What if 4156 transferred their avatar, gave their account to a friend, and discretely ceded ownership of this identity? Ethical quandaries aside, is the account still 4156? The human curator is gone, but the art loving ape remains. Humans today place heavy emphasis on the relationship between mind and identity; what if next century, we treat identities more like sports teams? Just as your cousin Dmitri became a Miami Heat fan to support Lebron but remains a Heat fan today, will we separate mind/bodies from their associated online identities? Imagine a group of friends writing, speaking, socializing, and being as one public self under a 3d avatar. Will we pass down Cryptopunks to our grandkids in lieu of landscaping businesses?
Markets for identity are spawning. Digital tokens and data structures can already encode visual appearance, speech patterns, and lifetimes of creative output. Today, Lamborghini owner Tai Lopez builds eCommerce businesses using old brands like Pier1 Imports. One level higher, media focused venture capitalists might buy the rights to Lopez’s identity and market portfolio companies on his Youtube channel. Would influencers really sell their identities and start anew? Who would they be in the meantime? If this seems far fetched, note that there are huge markets for avatars, domains, and usernames today.
Going further, will our private sense of self also be impacted? A 2019 John Seabrook New Yorker piece eloquently describes the uncanny valley of augmented intelligence:
Typing an e-mail to my son, I began “I am p—” and was about to write “pleased” when predictive text suggested “proud of you.” I am proud of you. Wow, I don’t say that enough. And clearly Smart Compose thinks that’s what most fathers in my state say to their sons in e-mails. I hit Tab …The creepy thing was that the machine was more thoughtful than I was.
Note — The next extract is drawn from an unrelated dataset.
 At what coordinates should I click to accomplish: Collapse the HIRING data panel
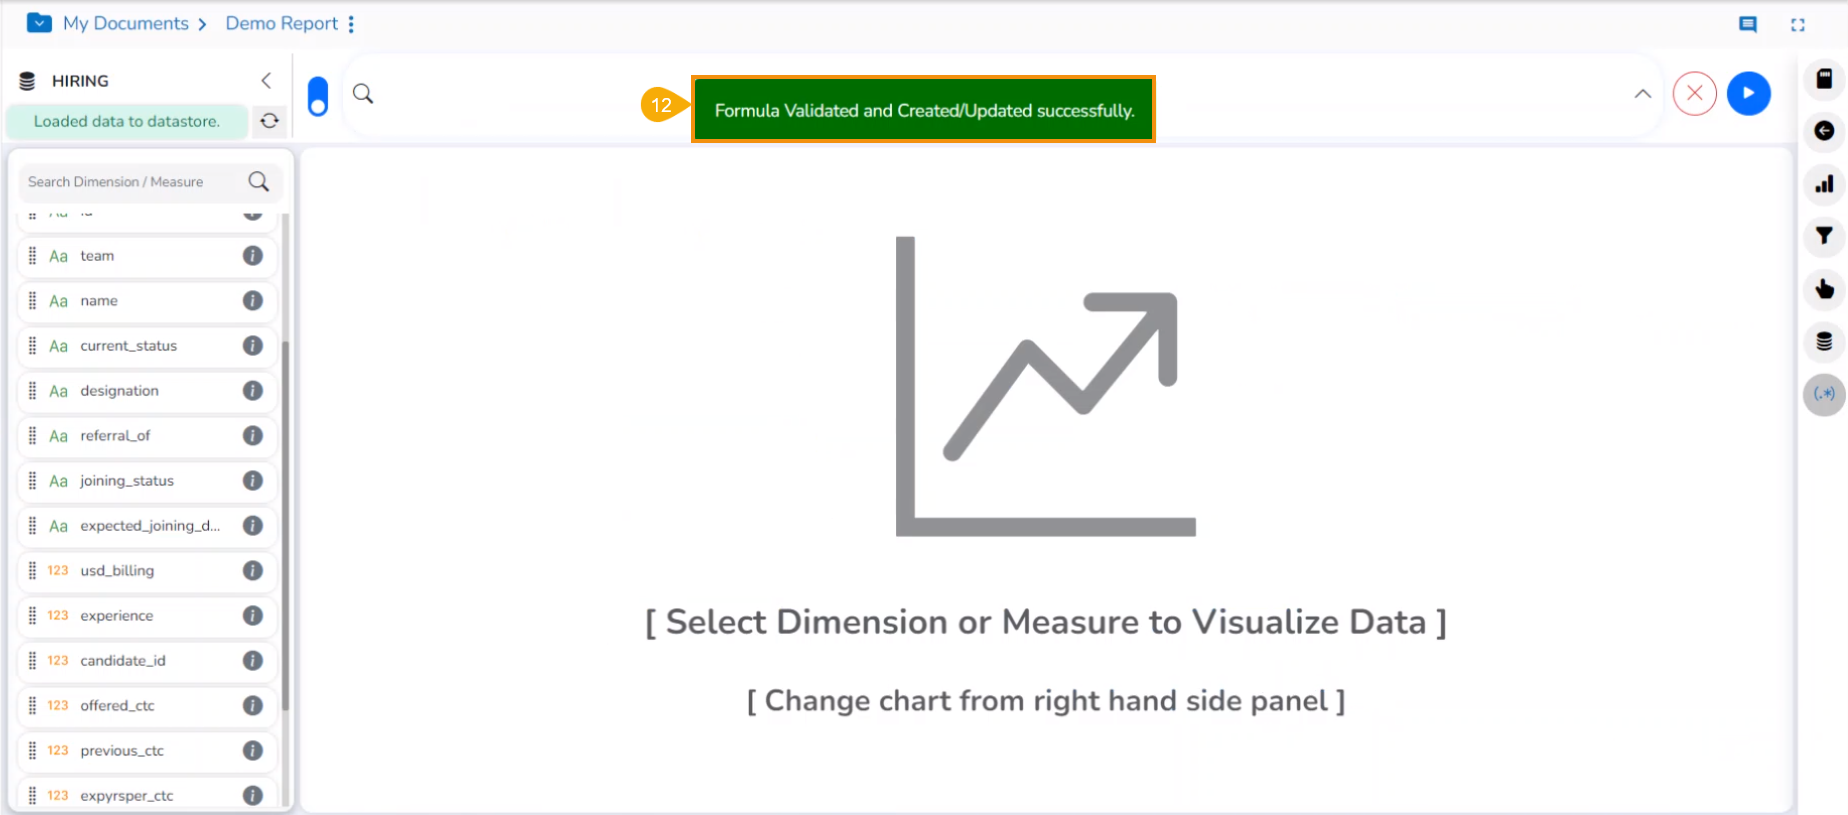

A customized predictive text assistant is part of you. Your incoming brain chip is part of you. Your phone’s operating system is part of you. And they’re all getting smarter and more pronounced. Some pink nodes on the graph will not be human.
Identity transience and anonymity are fun to play with until governments get involved; anonymousplanet.org provides a hitchhiker’s guide to internet anonymity. tldr: it’s much tougher than Orwell imagined. Even with burner phones, face masks to hide from cameras, customized linux distributions, cash-only transactions, VPNs with Tor, and randomized keystroke tools, it is hard to remain anonymous even from motivated 4chan trolls. To evade governments, the task is exponentially harder and requires magical amulets. Thus, identity swappers may be pretenders (in the unintended sense) for now. But if networks continue to supersede states, provisions for anonymity and identity swaps may disrupt the permanence of self.
This piece discusses identity as our private sense of self combined with our public information distribution engine. It does so for the purpose of exploring how this identity is changing, not to argue this is the best way to define identity, which is a deep and complex question.
This shift in graphs also represents a change in peer to peer communication. Here, imagine the pink and beige nodes as identities and the edges as information. Snapchat has discretely synthesized senders and receivers of messages. Grushenka can send a Snap in parallel to Fyodor and Dmitri; Dmitri can forward the same vague response to Grushenka and Katerina separately.